CHAPITRE XIV

 

Il y avait deux médecins en blouse blanche près de la couchette sur laquelle Kora était étendue, soumise à l’action des rayons reconstituants. Tout de suite, Robi admira l’efficacité de ce traitement : dès que Stan, Batchenko et lui-même entrèrent, elle leva la tête, les reconnut et s’assit sur le bord de la couchette, souriante.

Harding, demanda Batchenko, quel est votre avis ?

Le docteur, petit, replet, se mit à rire.

— Voyez vous-même ! fit-il en montrant Kora.

Il ajouta, incrédule :

— J’ai cru comprendre qu’elle avait été atteinte par les rayons epsilon… Il y a certainement erreur.

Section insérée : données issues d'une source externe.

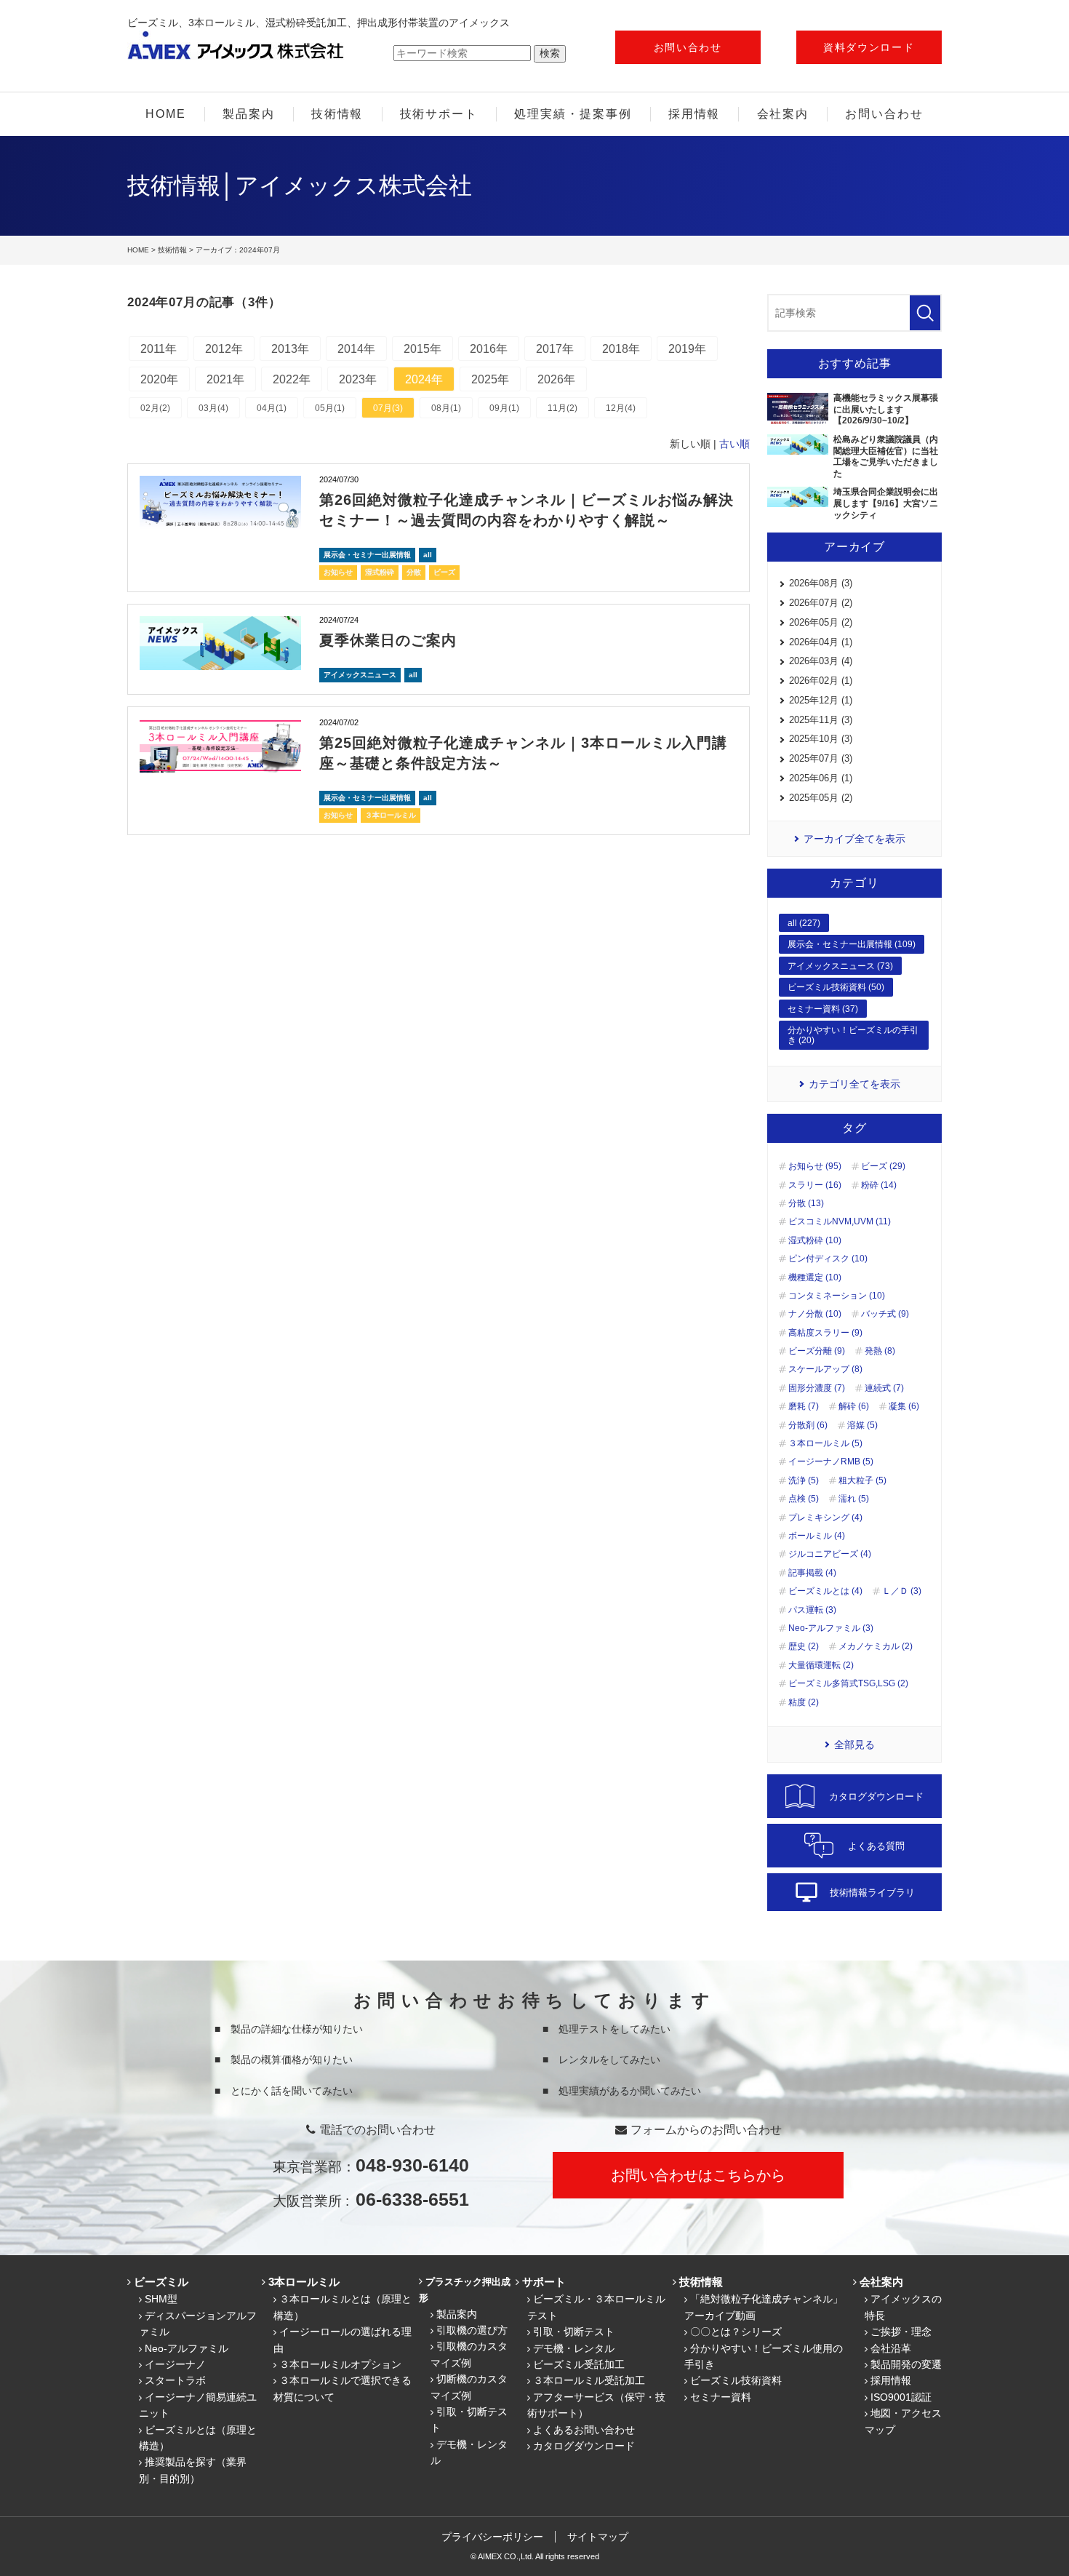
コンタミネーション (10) (836, 1296)
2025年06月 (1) (820, 778)
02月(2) (155, 408)
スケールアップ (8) (825, 1369)
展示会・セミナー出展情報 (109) (852, 944)
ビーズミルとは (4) (825, 1591)
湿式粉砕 (379, 572)
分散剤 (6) (808, 1425)
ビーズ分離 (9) (816, 1351)
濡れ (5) (853, 1499)
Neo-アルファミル (186, 2348)
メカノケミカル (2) (875, 1646)
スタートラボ (175, 2380)
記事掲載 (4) (812, 1573)
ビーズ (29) (883, 1166)
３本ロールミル (390, 815)
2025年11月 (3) (820, 719)
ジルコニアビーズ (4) (829, 1554)
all (427, 555)
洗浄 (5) (803, 1480)
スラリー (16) (814, 1185)
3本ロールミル (304, 2282)
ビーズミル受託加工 (579, 2364)
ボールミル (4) (816, 1536)
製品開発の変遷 (906, 2364)
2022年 (292, 379)
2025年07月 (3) (820, 758)
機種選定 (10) (814, 1277)
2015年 (422, 349)
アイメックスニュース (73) (840, 966)
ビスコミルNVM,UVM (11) (839, 1221)
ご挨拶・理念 (901, 2331)
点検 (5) (803, 1499)
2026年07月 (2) (820, 602)
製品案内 (249, 114)
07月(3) (388, 408)
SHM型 (161, 2299)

Nous n’avons décelé aucune lésion organique et pas la moindre trace de radiations. Une grande fatigue générale, voilà tout… Quelques heures de traitement, et il n’en sera plus question.

Stan soupira, soulagé. Batchenko ne dit rien, mais Robi vit briller ses yeux.

Le docteur Harding ôtait ses lunettes, les essuyait.

— Je suis très sceptique quant à l’atteinte des rayons epsilon, reprit-il. A mon avis…

— Peu importe, fit Stan, qui ne tenait nullement à répéter le récit de leur passage dans l’E.I. Peut-on, sans danger pour elle, lui poser quelques questions ?

— Sans inconvénient. Ne la fatiguez pas trop, voilà tout.

Batehenko toussota. Longuement. Les deux toubibs le dévisagèrent et finirent par comprendre.

— Nous profitons de votre présence ici pour vaquer à d’autres occupations, fit Harding, très digne.

— C’est cela. Nous partirons dans cinq à dix minutes, répondit Batehenko sans même les regarder.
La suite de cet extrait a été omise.